This expands the problem by adding new variables (columns) to the solver state represented by Handle. Columns is a list of variable:column-specification pair, where variable is the variable to be added as a new column, and column-specification the specification for the non-zero components of the column, i.e. coefficients for the expandable constraints (referred to using the index obtained from lp_add_constraints/4) and the objective for this variable.

9.4.6  Changing Solver State Settings

In addition to accessing information from the solver state, some options (a subset of those specified during solver set up) can be changed by:

lp_set(+Handle, +What, +Value)

This primitive can be used to change some of the initial options even after setup. Handle refers to an existing solver state. See the reference manual for details.
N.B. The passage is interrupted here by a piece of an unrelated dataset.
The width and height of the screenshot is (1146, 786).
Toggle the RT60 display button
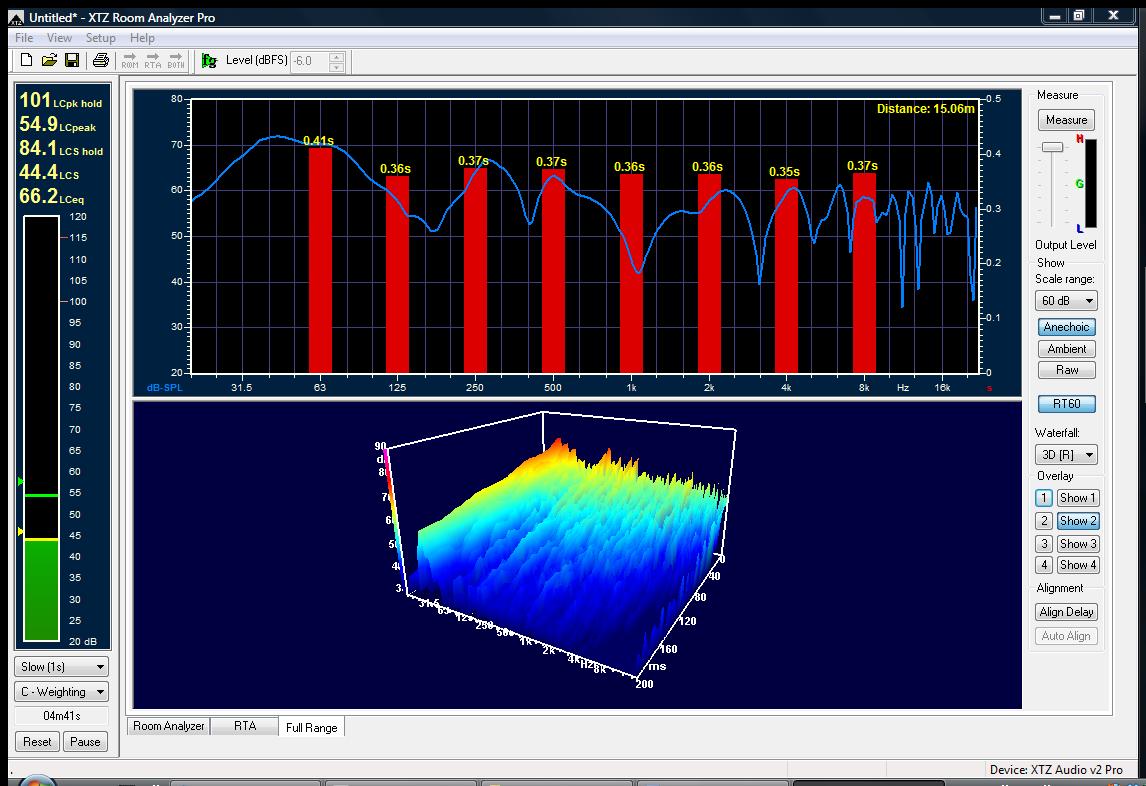click(x=1066, y=404)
9.4.7  Destroying a Solver State

lp_cleanup(+Handle)

Destroy the specified solver state, free all memory, etc. If the solver state is associated with an eplex handle, the solver state is disassociated with the eplex instance. However, unlike eplex_cleanup/0, the outstanding constraints not yet collected by the solver is not removed.

As with eplex_cleanup/0, care should be taken before using this non-logical predicate.

9.4.8  Miscellaneous Predicates

lp_read(+File, +Format, -Handle)

Read a problem from a file and setup a solver for it. Format is lp or mps. The result is a handle similar to the one obtained by lp_setup/4.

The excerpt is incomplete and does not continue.